After writing this definition on Dr. Racket's definition window:
(define-syntax foo
(lambda (stx)
(syntax "I am foo")))
I used the REPL to call the following expressions:
> foo
"I am foo"
> (foo)
"I am foo"
These results surprise me. I was expecting something like a #procedure for the first call on foo.
Why (foo) and foo provide the same output?
Usually, I am pretty careful about adding parenthesis in Racket. Usually, they completely change the meaning of the expression being called. In this case, apparently, it makes no difference.
Thanks in advance.
Usually, I am pretty careful about adding parenthesis in Racket.
Yes, you are right to be careful. It usually makes a difference.
In your case, however, it doesn't seem to make a difference, because you are creating an overly simple macro that happens to expand in the same way whether the macro is invoked as a regular transformer or as an identifier macro.
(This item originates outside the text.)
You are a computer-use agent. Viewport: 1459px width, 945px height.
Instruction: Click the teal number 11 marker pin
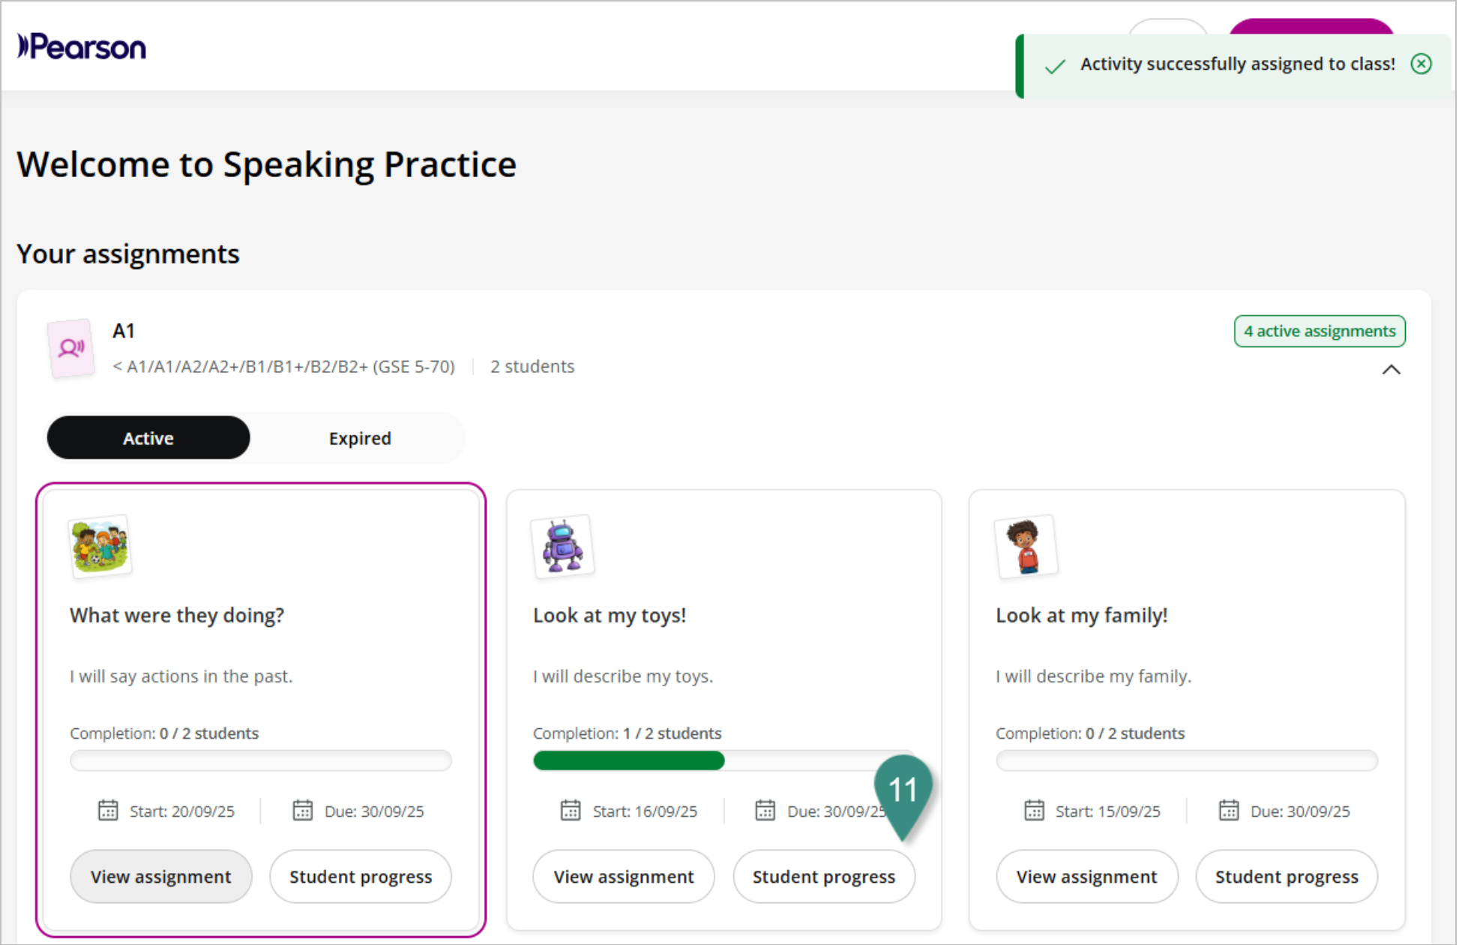903,791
I was expecting something like a #procedure for the first call on foo.
I want to address this first. Macros transform your program syntactically. For example, I can write a macro flip that flip the operands, so that
(flip foo 1 (let) bar baz 2)
is expanded (not evaluated) to:
(2 baz bar (let) 1 foo)
Again, I want to emphasize that this is a program transformation, like how you edit the code with your editor.
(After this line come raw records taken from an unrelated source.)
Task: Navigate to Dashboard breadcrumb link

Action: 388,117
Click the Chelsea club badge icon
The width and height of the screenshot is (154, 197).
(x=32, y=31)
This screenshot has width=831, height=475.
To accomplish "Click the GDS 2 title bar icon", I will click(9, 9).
Now, let's write some actual macros:
(define-syntax bar
(lambda (stx)
(cond
[(equal? (syntax->datum stx) '(bar abc def)) #'(+ 1 1)]
[else #'(+ 2 2)])))
(bar abc def) ;== expands => (+ 1 1) == evaluates => 2
(bar 42 (abc) qqq) ;== expands => (+ 2 2) == evaluates => 4
(bar) ;== expands => (+ 2 2) == evaluates => 4
In the above macro, it checks if the input syntax is syntactically (bar abc def). If so, it transforms to (+ 1 1). Otherwise, it transforms to (+ 2 2).
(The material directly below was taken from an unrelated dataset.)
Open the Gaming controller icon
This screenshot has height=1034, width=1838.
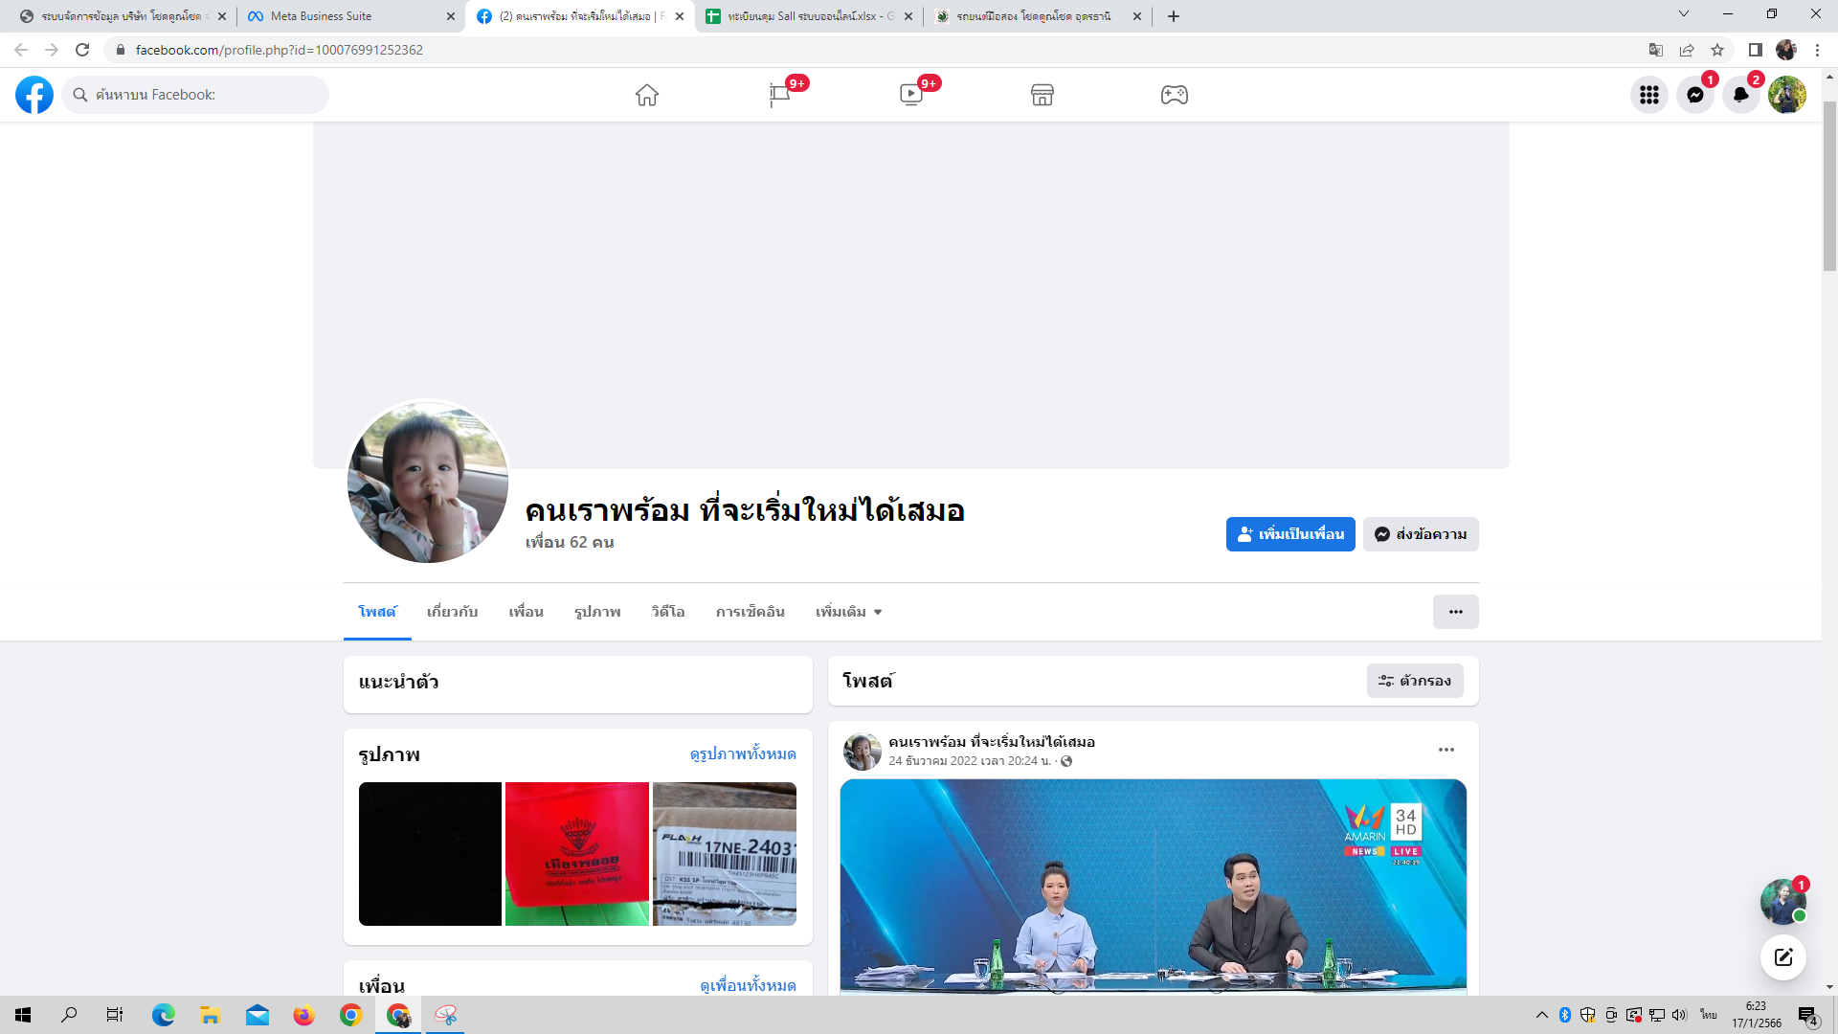[1175, 95]
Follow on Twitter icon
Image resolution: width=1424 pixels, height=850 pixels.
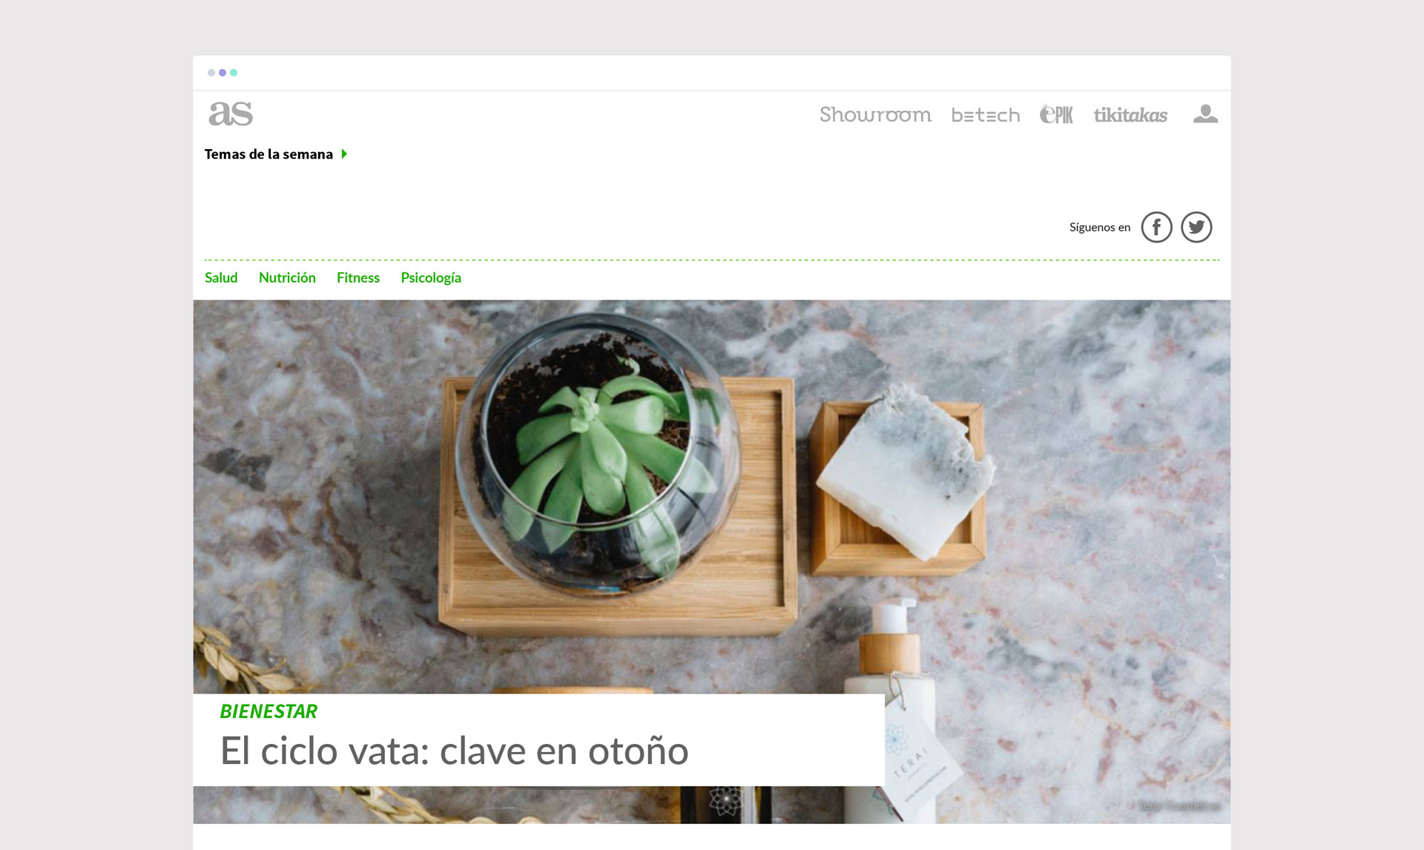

All of these is to show you that it is unreasonable to expect a macro to result in "#procedure" (of course, unless the macro expands to a lambda), since what macro does is transforming syntax. It doesn't create a procedure.
The final mystery is what's going on with bare foo. Let's create a macro baz to understand that:
(define-syntax baz
(lambda (stx)
(cond
[(equal? (syntax->datum stx) 'baz) #'1]
[(equal? (syntax->datum stx) '(baz)) #'2]
[else #'3])))
baz ;== expands => 1
(baz) ;== expands => 2
(baz 10) ;== expands => 3
It turns out that a bare identifier could also be a macro!
Now, consider your foo:
(define-syntax foo
(lambda (stx)
(syntax "I am foo")))
It's a transformation that ignores its operands, and always expands to "I am foo".
So:
(foo 1 2 3) ;== expands => "I am foo"
(foo x y z) ;== expands => "I am foo"
(foo) ;== expands => "I am foo"
foo ;== expands => "I am foo"
Note that in most macros, we use pattern matching to extract operands. Pattern matching can raise a syntax error when the input syntax doesn't match any pattern. This, for example, allows us to create a macro that doesn't allow it to be used as an identifier macro.
(define-syntax food
(lambda (stx)
(syntax-case stx ()
;; match when there is a parenthesis around the macro
[(_ ...) #'1])))
(food) ;=> 1
food ;=> food: bad syntax